Kann sich ein Land, das zu allen Seiten Grenzen mit anderen europäischen Staaten teilt, kann sich Deutschland mit seinen neun Nachbarn leisten, keine aktive Europapolitik zu betreiben? Die Antwort liegt auf der Hand: In der Zentrallage im Schnittpunkt der heutigen Europäischen Union (EU) zieht Deutschland besonderen Nutzen aus friedlicher und guter Nachbarschaft. Ein – auch wirtschaftlich – vitales Europa liegt im Interesse Deutschlands: Der Integrationsprozess hat sich als eine geeignete Rahmenbedingung zur Absicherung von Frieden, Wohlstand und Sicherheit erwiesen.

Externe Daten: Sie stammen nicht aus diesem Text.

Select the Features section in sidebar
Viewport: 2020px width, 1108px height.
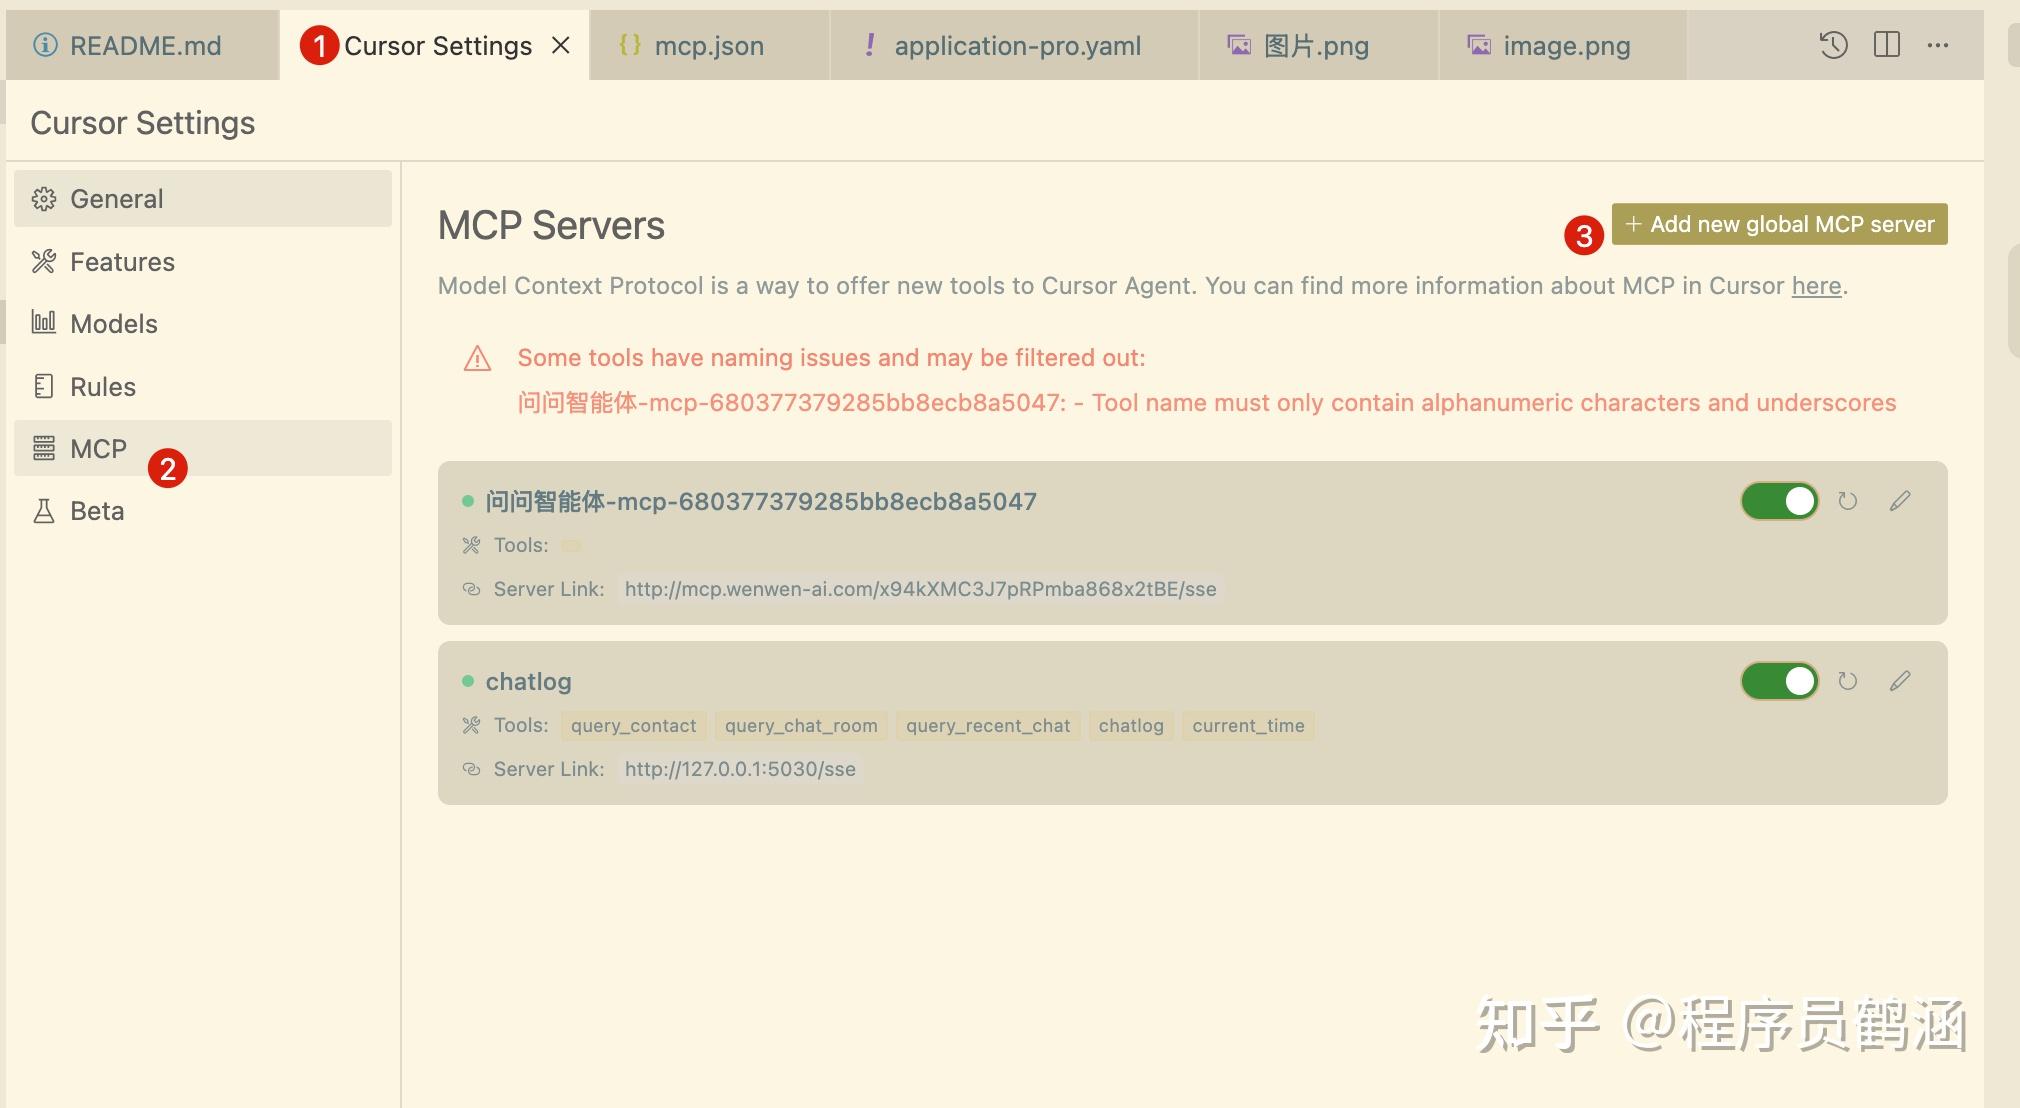(122, 261)
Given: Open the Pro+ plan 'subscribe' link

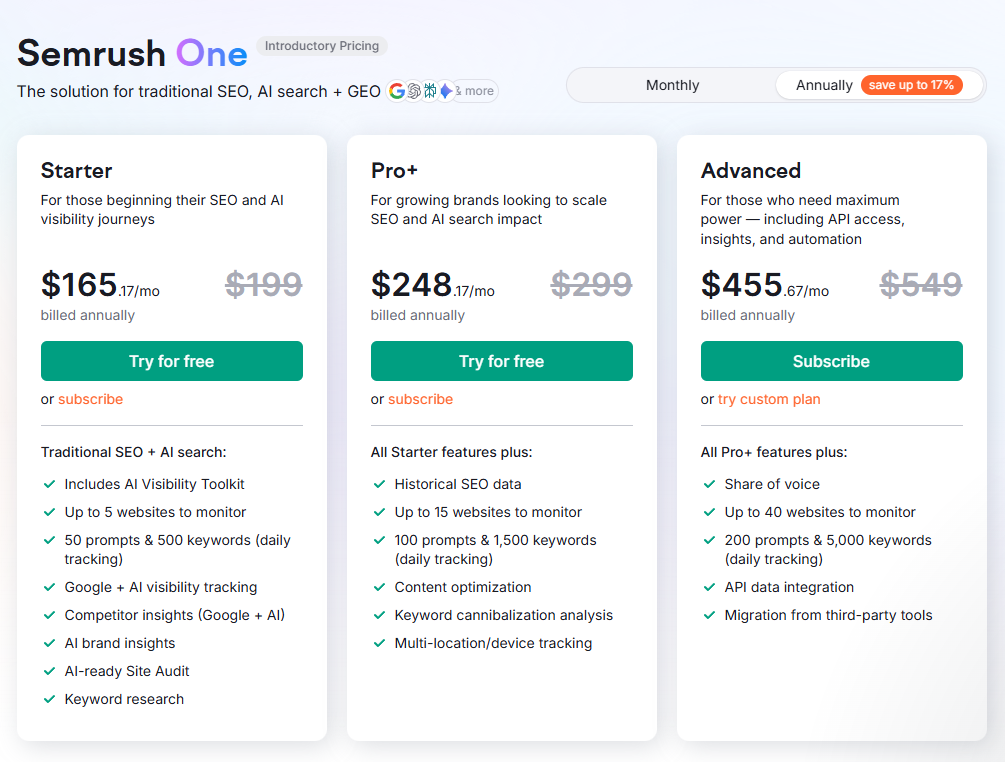Looking at the screenshot, I should 420,399.
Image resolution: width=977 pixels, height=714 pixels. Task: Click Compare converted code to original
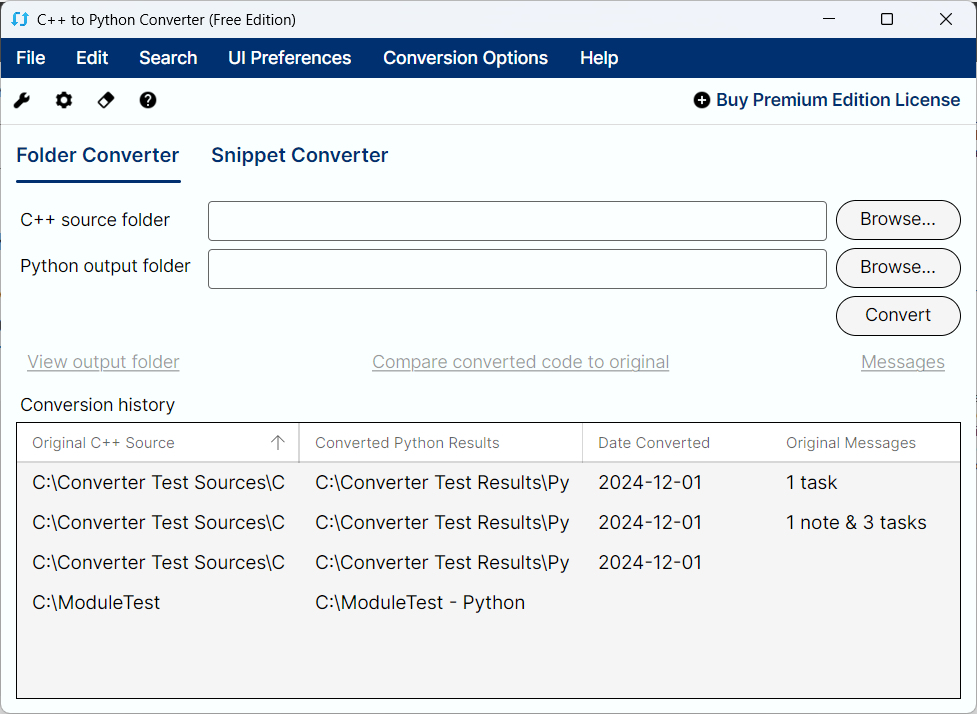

Mit dem Abschluss der Römischen Verträge zum Aufbau einer Europäischen Wirtschaftsgemeinschaft begann 1957 die Erfolgsgeschichte der europäischen Integration. Im Mittelpunkt stand die Entwicklung der Wirtschaften Westeuropas durch eine Vertiefung der Zusammenarbeit und die Förderung des Handels unter den Gründern. Ohne die Bedeutung des politischen Zusammenwachsens Europas unterschätzen zu wollen, dürften die wirtschaftliche Dynamik der Integration und die Attraktivität des großen Marktes als das stärkste Motiv für den Beitrittswunsch anderer europäischer Staaten anzusehen sein. Dies gilt für die Beitritte von Großbritannien, Dänemark und Irland in den 1970er-Jahren, die Beitritte Griechenlands, Spaniens und Portugals in den 1980er-Jahren, Österreichs, Schwedens und Finnlands in den 1990er-Jahren – es gilt aber auch für den Magnetismus, mit dem die EU 2004 und 2007 die neuen marktwirtschaftlichen Demokratien Ostmittel- und Südosteuropas an sich zog. Wie für die junge Bundesrepublik erwies sich für die jungen Demokratien im Süden und Osten Europas der Beitritt zur EU dabei auch als Anerkennung und Rückversicherung der politischen Leistung in der Überwindung von Diktatur und Willkürherrschaft.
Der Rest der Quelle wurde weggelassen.